Mention should also be made finally of the arrangement according to FR 2 799 949, which is characterized in that the longitudinal member is in the form of a spring element, for example in the form of a leaf spring having a meandering curve shape.
Also, the longitudinal member in the case of the arrangement according to WO 98/22033 A1 comprises a spring element which retains its predetermined shape.
Also, EP 1 364 622 A1 describes a resilient stabilization system for spines which consists of a resiliently flexible connecting element or longitudinal member which can be passed through the apertures of a plurality of pedicle screws having offset aperture axes and anchored. That connecting element or longitudinal member should preferably be made of a resiliently flexible biocompatible material, preferably plastics material. Aromatic polycarbonate-polyurethane is mentioned as being especially advantageous. This is obtainable as a commercial product, for example under the Trade Mark BIONATE® from Polymer Technology Group, 2810 7th Street, Berkley, Calif. 94710 USA and CHRONOFLEX® C from CardioTech International Inc., 78E Olympia Ave., Woburn, Mass. 01801-2057, USA. The known connecting element or longitudinal member should have sufficient bending resilience about all axes of its cross-section to allow its insertion even into apertures of screw heads that do not lie on one axis but on a line of any desired course or that are naturally offset in various directions because of differing vertebral arrangements.

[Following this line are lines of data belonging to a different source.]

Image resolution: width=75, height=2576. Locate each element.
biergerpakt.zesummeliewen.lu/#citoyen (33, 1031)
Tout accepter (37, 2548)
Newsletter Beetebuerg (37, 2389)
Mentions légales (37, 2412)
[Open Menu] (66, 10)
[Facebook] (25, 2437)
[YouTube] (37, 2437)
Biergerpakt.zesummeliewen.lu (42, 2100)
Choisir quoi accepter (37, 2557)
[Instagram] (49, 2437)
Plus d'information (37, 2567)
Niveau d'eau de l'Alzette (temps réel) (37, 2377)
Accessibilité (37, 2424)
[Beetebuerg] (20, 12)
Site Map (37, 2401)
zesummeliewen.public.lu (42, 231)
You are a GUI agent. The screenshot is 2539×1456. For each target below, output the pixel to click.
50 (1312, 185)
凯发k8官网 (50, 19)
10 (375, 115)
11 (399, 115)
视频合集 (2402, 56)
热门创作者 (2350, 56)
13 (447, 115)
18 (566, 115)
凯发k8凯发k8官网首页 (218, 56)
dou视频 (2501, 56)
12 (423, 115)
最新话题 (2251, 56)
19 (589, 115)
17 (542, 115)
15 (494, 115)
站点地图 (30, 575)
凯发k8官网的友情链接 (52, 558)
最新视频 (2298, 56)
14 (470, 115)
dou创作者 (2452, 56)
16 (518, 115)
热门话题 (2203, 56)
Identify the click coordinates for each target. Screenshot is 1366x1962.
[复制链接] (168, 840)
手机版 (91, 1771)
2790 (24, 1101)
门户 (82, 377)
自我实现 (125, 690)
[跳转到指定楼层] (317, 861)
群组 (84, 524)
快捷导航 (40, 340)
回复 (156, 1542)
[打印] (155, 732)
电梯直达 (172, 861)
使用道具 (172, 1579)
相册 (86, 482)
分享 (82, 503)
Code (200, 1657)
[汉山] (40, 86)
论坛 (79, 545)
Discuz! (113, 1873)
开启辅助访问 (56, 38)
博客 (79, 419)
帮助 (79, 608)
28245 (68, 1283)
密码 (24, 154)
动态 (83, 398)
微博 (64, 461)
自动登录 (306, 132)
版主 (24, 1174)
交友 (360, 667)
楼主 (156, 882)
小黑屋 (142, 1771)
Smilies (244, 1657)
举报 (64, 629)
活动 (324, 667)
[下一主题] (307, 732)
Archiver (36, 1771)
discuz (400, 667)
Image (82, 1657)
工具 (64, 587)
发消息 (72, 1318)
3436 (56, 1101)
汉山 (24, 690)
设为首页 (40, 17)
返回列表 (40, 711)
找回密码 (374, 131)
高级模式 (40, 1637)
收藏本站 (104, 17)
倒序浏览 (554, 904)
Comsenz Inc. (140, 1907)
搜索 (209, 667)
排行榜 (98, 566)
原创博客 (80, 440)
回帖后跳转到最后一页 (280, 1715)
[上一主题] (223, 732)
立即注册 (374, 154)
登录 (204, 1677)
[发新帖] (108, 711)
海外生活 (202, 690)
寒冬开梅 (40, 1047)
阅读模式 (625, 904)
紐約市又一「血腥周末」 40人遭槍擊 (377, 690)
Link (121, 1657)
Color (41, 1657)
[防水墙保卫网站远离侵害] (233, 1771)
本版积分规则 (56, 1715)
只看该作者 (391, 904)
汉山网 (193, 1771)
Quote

The integration of spring elements into a longitudinal member is also described in GB 2 382 304 A, U.S. Pat. No. 5,480,401, DE 42 39 716 C1, FR 2 827 498 A1, EP 0919 199 A2 or JP 2002/224131. It is common to all these last-mentioned arrangements, however, that they have a relatively complicated mode of construction, that being the case, more specifically, because the mentioned spring elements are integrated as additional components or structural units. In that prior art, the spring elements are not intrinsic to the longitudinal member.
The present invention is based on the problem of providing a device for dynamic stabilization of bones or bone fragments, especially vertebrae of the back, having at least one longitudinal member fixable to the vertebrae, which longitudinal member can be matched without complication to the very great variety of stations for implantation without the dynamic being lost and can be firmly fixed lastingly, especially to so-called pedicle screws.